I've written Rust services in financial companies and it maintained stable memory footprint and near-nonexistent higher P95 latency... for months without restarts.






Your second paragraph: I expect that this must be a microscopic part of their total source code footprint. Is the software used for (equity/futures/options) exchange connectivity? (Oh no, please don't tell me "crypto".) I cannot think of anything else that would warrant the investment in the 2020s.

Depends what you mean by microscopic. If the entire project is a traffic forwarder, proxy, firewall-like, dispatcher / router etc. then that's the heart of the project and having the performance benefits of Rust there is absolutely crucial.

It was not only crypto. We're also talking telecom nodes and there are a lot of different protocols and needs around them (I was surprised how many, and some telecoms are finally waking up to the 21st century and started utilizing proper containerization and virtual networks to enforce compartmentalization / isolation / security).

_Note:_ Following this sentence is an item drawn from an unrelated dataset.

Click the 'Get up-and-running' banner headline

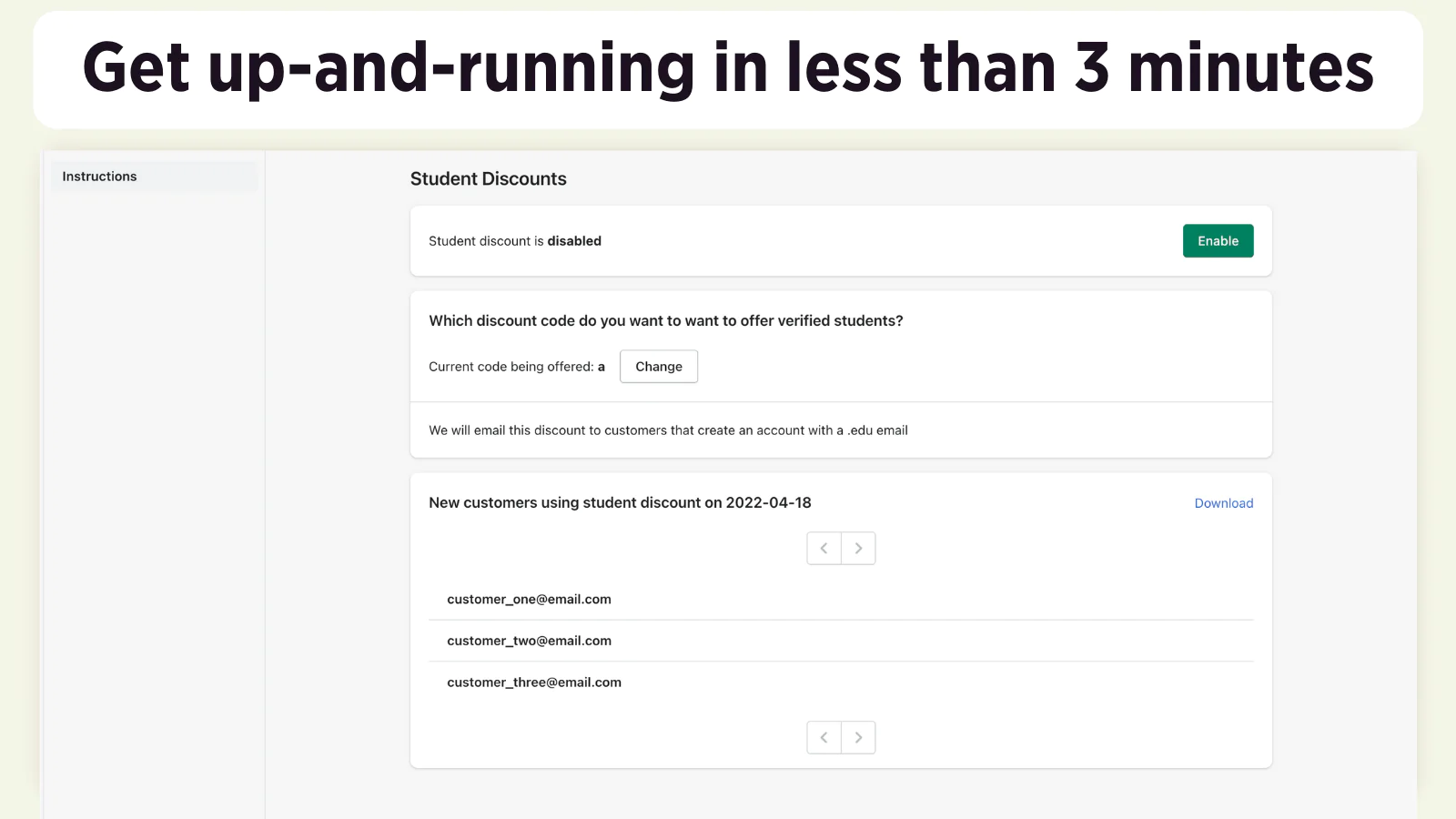728,69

On the broader topic: nowadays I default to Golang due to its better productivity and shorter dev iteration cycles, for what it's worth. However, there are projects where picking Golang over Rust would be irresponsible. Not the majority of all projects out there, absolutely, but there is an important subset that cannot be ignored.

PERSONAL NOTE: Sadly most of us will never work on those, and I am trying hard lately to change that for myself. Sick of web dev, I started hating it so much that I can do it extremely efficiently and almost with my eyes closed but I still can't forever ignore my needs; we are creative creatures and forcing ourselves to be assembly line workers only leads to spiritual and mental health death.